Ontario (Ministry of Labour) v. Sheehan’s Truck Centre Inc.: http://canlii.ca/en/on/onca/doc/2011/2011onca645/2011onca645.html

 

“Construction Manager” was Constructor on Project, Despite use of New “Model”

A new “model” of construction, where a “construction manager” was used instead of a “traditional general contractor”, did not insulate the construction manager from safety charges.

Reid & DeLeye Contractors Ltd. was retained as a “construction manager” on a project owned by Future Inns Cambridge Inc.  The construction contract included the following provision:

“Under this type of construction management arrangement, the traditional roles and relationship of owner/general contractor disappear.  The Owner engages the trade contractors directly and thereby assumes much of the role and responsibility of the traditional general or prime contractor.”

A labourer on the project suffered a fractured arm when he fell off scaffolding.  The construction manager, Reid & DeLeye, was charged as “constructor” under the Ontario Occupational Health and Safety Act.

Reid & DeLeye argued that the use of a construction manager, rather than general contractor, was a new and more-efficient model, and that because the owner contracted with the subtrades, the owner – not Reid & DeLeye – was the constructor under the OHSA.

The Ontario Court of Justice disagreed.  The contract with the project owner stated that Reid & DeLeye was to provide “site management” and ”leadership to [the Construction Management Team] on all matters relating to construction”.  The contract between the owner and a forming subtrade stated that Reid & DeLeye will “assume overall responsibility for establishing and coordinating the safety precautions and programs”.  The court decided that the contracts showed that Reid & DeLeye was to oversee that safety precautions were undertaken by all employers and employees on the project and that safety programs were in place.  Also, Reid & DeLeye’s conduct on the project showed that it understood that it was required to oversee the sub-trades’ use of scaffolds. 

The court said that the more control a company exerts, the more likely that it was a constructor.  Here, Reid & DeLeye was the constructor on the project.

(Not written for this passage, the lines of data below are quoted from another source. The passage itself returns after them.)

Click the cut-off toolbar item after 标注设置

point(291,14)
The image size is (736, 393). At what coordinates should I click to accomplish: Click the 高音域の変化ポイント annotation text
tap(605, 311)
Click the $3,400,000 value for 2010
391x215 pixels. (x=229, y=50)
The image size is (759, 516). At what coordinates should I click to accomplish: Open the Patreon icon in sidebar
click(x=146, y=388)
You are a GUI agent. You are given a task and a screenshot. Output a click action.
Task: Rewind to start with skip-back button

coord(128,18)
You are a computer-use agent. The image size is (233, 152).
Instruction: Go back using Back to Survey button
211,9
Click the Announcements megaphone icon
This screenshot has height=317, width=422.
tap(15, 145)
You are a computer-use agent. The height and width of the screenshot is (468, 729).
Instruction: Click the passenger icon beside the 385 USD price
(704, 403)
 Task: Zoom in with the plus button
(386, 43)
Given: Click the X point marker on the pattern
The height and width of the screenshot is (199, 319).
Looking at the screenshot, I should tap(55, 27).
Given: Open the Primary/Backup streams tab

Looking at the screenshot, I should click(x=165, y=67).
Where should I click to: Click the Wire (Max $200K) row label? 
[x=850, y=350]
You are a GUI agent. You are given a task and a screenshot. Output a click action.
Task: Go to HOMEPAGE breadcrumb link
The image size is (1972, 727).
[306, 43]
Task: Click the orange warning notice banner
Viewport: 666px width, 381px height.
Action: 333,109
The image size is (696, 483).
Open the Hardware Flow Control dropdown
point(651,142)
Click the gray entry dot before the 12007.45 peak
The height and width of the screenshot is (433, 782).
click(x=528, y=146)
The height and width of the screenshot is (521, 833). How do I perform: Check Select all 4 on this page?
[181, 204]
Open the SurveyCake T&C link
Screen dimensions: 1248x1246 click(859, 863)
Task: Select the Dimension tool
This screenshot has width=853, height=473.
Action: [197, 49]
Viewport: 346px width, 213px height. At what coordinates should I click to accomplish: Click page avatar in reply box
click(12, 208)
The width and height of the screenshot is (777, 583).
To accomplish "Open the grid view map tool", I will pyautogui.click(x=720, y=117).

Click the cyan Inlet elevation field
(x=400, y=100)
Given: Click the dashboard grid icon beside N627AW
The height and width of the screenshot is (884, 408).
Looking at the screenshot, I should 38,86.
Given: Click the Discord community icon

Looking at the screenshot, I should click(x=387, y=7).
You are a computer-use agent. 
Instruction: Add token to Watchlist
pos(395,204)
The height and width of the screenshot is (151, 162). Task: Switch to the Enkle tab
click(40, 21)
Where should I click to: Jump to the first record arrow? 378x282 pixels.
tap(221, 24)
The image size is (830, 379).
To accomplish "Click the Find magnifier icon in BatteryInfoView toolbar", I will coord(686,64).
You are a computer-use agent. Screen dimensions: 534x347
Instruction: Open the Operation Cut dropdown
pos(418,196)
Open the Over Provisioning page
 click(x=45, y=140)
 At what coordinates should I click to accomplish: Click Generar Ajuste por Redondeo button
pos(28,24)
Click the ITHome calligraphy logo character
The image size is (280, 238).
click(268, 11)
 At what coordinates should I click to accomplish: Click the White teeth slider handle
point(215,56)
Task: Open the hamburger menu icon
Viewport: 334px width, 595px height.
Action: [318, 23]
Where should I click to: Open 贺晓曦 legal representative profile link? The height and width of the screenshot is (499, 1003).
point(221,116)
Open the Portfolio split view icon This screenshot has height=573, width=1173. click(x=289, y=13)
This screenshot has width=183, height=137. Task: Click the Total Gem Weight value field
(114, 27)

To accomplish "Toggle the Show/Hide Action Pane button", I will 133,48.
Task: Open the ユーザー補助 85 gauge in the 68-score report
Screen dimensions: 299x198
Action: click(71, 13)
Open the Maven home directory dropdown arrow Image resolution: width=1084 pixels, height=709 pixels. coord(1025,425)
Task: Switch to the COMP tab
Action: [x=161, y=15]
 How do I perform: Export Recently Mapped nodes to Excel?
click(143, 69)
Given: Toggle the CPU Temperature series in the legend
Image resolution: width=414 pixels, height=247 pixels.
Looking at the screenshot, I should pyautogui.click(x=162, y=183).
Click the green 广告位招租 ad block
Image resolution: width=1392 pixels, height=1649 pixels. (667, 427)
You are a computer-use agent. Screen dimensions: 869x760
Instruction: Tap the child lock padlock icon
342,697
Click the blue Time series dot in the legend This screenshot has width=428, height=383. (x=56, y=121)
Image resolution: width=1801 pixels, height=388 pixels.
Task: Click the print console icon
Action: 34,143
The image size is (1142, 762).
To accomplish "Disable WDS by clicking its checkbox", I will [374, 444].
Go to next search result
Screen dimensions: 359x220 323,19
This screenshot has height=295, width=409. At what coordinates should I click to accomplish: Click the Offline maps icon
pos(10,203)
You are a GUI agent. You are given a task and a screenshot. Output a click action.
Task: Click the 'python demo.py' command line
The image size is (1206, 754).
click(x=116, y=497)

This case illustrates the importance of the terms of contructions contracts, but also of the on-the-ground actitivities of the parties, in determining who is the constructor.  A “construction manager” will be the constructor, and therefore at risk of charges and fines, if in fact it has control over a project, even if the construction contract tries to avoid having the construction manager be the “constructor”.